Copy out all lines from the material that contain the string "click".

◆ **RAW DATA**
────────
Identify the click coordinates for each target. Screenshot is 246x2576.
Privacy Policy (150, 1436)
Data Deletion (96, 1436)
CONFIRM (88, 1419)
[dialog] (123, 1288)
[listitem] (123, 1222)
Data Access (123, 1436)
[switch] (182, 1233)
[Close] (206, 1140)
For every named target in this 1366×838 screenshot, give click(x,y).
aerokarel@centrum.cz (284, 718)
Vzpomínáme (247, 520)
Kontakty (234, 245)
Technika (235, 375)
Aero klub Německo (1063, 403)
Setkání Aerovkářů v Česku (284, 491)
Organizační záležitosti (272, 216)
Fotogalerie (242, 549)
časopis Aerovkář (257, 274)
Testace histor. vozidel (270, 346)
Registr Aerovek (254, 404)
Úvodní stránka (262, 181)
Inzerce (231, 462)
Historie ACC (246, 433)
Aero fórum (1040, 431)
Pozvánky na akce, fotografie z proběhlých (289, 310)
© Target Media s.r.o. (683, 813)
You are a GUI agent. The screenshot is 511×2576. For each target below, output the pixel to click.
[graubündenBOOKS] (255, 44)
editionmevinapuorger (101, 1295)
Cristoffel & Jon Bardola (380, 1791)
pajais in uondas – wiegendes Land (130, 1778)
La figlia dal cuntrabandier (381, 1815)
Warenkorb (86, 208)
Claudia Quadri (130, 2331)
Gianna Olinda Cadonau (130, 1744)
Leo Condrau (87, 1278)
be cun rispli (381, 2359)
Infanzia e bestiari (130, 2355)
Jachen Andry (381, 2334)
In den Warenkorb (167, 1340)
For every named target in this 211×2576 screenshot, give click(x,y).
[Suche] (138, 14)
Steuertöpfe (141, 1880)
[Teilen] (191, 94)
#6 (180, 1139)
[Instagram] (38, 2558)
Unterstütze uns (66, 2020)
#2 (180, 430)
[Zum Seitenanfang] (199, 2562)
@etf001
────────
◆ **ANSWER BOX**
Identify the click coordinates for each target. Screenshot is 246x2576.
For every named target in this 1366×838 screenshot, give click(x,y).
You are a GUI agent. The screenshot is 511×2576. For each target below, output the pixel to click.
For every named target in this 211×2576 screenshot, give click(x,y).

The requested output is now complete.